> [TASK GOAL] Pick each line that has "computer" out of the records.

(Extracted data entries)
::::::::
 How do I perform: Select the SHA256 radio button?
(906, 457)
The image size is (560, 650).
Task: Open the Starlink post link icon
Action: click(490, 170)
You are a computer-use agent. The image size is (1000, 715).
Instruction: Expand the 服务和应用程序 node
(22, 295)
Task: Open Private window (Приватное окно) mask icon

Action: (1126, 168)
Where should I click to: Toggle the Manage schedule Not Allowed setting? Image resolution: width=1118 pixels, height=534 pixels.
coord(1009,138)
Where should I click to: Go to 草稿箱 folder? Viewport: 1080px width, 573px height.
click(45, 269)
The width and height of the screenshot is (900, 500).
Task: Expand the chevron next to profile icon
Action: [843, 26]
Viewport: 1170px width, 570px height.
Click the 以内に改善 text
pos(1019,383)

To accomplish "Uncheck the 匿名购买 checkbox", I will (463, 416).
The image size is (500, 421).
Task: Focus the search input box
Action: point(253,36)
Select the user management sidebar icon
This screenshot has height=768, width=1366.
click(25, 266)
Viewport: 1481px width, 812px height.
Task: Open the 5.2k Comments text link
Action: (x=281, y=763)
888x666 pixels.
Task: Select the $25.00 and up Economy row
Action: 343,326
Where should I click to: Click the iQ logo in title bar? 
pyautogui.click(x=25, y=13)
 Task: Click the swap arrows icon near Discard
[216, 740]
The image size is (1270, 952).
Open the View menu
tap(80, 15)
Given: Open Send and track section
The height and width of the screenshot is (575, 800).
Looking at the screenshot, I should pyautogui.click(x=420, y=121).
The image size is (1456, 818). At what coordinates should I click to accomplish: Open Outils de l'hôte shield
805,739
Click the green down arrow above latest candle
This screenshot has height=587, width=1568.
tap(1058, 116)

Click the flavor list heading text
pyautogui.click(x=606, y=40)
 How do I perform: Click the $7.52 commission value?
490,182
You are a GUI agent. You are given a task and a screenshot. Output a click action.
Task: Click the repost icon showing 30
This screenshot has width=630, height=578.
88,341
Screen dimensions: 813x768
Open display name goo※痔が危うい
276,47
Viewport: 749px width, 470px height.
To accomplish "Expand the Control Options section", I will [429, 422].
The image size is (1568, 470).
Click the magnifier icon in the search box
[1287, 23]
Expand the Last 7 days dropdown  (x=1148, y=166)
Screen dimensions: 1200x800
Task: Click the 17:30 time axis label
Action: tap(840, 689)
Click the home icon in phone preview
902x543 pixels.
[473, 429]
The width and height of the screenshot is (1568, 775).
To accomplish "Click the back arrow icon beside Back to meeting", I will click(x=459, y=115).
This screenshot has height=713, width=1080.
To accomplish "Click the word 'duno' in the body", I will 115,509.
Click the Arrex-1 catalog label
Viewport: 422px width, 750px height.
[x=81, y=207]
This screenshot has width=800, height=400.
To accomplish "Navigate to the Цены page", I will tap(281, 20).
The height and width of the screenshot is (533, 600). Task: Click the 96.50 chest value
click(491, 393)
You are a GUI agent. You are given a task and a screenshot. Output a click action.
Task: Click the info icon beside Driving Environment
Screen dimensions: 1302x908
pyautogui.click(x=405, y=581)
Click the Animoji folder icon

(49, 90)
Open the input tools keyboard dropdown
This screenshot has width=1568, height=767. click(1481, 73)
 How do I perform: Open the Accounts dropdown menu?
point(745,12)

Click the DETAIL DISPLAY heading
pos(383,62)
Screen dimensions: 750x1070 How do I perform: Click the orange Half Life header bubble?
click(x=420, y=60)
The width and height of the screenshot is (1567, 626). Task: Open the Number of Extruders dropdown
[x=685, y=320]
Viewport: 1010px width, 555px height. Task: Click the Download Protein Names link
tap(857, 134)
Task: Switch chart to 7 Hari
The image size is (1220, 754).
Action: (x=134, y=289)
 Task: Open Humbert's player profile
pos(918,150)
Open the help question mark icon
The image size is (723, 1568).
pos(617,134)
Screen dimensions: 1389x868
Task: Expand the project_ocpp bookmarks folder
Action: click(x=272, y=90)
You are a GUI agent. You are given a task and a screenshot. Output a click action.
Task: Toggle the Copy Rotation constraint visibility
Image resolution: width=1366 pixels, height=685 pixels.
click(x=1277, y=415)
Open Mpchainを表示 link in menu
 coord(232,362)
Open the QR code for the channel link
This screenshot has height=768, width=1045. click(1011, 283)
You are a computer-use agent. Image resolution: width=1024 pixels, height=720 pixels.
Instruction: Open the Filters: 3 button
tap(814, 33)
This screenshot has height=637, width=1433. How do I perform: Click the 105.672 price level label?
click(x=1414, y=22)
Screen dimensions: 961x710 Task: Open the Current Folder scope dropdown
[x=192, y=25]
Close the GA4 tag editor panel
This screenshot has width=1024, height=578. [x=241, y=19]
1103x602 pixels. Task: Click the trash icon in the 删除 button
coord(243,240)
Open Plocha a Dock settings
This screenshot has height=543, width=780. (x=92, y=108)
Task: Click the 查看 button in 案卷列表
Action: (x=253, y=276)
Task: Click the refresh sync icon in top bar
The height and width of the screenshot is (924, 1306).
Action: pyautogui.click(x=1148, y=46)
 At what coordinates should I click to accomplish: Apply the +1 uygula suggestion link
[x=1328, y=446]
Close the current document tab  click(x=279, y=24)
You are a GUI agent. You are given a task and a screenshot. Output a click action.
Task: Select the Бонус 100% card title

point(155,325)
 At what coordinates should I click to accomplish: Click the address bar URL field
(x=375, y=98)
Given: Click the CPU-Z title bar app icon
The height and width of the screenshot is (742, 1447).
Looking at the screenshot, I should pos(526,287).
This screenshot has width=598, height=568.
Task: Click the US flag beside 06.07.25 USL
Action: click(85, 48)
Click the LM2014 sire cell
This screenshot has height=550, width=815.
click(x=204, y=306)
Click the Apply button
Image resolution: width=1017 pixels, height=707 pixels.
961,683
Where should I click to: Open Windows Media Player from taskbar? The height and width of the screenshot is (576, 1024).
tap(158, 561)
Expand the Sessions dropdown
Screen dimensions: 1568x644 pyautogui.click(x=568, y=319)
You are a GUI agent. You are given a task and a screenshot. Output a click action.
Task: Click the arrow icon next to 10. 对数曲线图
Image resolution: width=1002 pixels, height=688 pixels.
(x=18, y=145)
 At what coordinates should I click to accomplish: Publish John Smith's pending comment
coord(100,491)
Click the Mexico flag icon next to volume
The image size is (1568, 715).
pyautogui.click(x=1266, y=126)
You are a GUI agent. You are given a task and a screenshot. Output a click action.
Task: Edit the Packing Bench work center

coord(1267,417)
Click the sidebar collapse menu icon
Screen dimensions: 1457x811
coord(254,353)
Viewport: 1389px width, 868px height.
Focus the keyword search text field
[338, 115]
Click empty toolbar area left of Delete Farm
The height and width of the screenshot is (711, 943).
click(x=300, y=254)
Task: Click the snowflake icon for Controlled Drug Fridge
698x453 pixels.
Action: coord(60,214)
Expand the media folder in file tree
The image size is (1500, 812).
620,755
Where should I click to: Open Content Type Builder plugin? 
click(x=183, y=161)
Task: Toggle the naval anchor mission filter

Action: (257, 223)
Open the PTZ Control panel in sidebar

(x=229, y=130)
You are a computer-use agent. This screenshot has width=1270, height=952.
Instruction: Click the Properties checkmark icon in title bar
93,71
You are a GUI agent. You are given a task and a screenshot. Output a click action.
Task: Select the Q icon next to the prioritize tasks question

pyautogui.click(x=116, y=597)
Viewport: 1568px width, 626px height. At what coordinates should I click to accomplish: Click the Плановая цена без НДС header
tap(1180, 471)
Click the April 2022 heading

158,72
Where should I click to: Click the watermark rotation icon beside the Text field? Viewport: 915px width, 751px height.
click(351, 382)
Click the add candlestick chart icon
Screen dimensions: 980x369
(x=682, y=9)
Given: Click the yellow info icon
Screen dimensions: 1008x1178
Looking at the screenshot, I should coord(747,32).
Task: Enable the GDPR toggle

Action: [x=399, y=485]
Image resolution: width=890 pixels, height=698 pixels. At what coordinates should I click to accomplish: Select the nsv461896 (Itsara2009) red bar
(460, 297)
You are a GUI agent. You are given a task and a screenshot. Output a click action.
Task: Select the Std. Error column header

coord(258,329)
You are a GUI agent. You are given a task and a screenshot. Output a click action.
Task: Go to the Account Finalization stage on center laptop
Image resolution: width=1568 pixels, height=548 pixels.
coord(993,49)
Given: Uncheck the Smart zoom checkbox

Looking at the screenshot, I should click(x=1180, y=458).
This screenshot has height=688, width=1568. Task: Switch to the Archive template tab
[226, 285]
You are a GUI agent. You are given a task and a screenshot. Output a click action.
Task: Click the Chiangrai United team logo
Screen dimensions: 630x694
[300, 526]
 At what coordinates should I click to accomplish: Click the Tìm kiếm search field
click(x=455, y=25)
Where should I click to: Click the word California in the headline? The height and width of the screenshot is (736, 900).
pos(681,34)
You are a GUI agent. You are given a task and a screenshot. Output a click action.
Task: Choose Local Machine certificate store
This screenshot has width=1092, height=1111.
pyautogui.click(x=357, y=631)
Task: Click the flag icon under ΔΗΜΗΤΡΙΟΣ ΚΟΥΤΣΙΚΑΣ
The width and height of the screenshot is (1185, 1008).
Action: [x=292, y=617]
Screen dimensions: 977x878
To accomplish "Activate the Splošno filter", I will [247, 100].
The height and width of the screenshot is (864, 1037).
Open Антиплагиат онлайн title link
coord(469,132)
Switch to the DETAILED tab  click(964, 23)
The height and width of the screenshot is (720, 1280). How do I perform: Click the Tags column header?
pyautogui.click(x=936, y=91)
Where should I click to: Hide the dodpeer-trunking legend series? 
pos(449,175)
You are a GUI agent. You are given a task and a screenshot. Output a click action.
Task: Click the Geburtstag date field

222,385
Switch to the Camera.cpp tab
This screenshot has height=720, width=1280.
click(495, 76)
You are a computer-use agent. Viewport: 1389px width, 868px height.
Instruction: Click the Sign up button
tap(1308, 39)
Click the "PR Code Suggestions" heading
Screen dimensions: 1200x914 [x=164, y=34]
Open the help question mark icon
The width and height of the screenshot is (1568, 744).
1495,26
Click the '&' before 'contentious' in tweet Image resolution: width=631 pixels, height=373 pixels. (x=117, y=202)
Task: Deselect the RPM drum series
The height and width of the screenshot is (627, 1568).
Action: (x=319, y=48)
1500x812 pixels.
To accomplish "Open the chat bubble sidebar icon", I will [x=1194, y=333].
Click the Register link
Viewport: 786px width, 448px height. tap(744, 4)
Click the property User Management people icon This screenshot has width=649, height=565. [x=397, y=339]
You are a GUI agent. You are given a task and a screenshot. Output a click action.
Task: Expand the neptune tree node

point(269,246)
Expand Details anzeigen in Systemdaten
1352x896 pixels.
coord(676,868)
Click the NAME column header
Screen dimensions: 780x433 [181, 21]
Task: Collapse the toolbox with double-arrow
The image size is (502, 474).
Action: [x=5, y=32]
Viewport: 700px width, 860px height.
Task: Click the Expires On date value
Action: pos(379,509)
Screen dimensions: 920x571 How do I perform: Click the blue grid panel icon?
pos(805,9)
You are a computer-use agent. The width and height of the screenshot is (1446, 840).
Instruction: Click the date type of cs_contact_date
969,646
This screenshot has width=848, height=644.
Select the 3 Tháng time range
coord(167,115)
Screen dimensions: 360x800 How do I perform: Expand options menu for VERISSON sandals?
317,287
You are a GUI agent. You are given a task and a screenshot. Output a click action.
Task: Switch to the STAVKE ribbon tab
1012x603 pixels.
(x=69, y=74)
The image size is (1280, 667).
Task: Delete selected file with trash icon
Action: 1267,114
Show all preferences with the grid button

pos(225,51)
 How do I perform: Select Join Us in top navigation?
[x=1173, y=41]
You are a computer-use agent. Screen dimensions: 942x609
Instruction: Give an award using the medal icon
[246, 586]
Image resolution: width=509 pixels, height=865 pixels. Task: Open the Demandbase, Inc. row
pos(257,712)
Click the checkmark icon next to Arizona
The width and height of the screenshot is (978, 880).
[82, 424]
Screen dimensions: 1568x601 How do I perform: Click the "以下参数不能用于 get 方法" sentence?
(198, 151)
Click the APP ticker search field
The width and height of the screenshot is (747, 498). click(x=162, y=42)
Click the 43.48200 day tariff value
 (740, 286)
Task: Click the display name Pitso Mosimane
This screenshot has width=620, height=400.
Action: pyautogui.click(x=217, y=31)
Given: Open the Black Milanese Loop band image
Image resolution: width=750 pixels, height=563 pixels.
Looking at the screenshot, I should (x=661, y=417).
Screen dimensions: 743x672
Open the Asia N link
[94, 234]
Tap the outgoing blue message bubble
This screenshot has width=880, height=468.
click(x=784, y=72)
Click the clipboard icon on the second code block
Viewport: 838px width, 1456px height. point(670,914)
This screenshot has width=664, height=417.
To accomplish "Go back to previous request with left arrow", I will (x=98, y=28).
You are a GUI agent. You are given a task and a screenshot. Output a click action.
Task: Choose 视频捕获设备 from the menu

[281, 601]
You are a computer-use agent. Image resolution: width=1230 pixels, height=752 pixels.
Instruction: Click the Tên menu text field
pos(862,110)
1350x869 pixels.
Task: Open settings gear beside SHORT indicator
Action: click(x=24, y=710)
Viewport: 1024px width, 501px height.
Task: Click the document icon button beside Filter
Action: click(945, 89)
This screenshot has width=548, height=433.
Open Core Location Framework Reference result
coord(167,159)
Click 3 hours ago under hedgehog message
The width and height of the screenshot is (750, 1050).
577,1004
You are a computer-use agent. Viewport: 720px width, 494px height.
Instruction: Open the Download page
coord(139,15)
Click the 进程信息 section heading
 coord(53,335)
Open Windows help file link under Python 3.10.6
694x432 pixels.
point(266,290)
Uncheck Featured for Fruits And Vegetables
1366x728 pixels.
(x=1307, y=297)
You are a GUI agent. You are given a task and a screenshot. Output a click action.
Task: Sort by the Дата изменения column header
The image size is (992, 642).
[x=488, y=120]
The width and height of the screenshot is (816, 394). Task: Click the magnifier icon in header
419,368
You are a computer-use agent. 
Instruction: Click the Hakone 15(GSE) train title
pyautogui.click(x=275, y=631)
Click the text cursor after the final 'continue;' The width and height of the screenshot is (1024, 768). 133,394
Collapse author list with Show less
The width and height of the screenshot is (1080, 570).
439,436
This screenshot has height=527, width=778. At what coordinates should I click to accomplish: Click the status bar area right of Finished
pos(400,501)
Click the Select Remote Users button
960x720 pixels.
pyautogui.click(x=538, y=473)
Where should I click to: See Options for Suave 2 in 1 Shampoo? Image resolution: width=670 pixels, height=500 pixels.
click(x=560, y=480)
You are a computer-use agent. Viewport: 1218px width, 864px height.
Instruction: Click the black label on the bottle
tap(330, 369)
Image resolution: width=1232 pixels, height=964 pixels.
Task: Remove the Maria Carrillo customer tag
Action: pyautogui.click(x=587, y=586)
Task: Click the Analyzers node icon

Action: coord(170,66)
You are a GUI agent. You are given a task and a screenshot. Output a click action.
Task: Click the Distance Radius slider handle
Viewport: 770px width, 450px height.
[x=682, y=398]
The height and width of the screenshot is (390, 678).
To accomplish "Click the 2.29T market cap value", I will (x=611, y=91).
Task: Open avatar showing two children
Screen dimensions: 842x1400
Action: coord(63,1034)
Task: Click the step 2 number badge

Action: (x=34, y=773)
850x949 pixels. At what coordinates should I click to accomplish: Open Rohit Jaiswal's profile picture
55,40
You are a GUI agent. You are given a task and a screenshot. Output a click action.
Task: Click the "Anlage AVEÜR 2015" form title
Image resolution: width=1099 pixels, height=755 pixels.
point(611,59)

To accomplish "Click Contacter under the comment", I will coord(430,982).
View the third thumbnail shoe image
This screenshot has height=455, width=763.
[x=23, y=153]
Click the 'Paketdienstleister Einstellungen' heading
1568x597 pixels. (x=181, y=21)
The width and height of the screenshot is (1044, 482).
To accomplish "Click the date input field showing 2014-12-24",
::::::::
> [EXERCISE SOLUTION]
You are a computer-use agent. The image size is (1000, 715).
You are a computer-use agent. Image resolution: width=1024 pixels, height=720 pixels.
You are a computer-use agent. This screenshot has width=1270, height=952.
You are a computer-use agent. Viewport: 1389px width, 868px height.
You are a computer-use agent. The width and height of the screenshot is (1446, 840).
You are a computer-use agent. Screen dimensions: 942x609
You are a computer-use agent. Image resolution: width=1230 pixels, height=752 pixels.
You are a computer-use agent. Viewport: 720px width, 494px height.
You are a computer-use agent. 
You are a computer-use agent. Viewport: 1218px width, 864px height.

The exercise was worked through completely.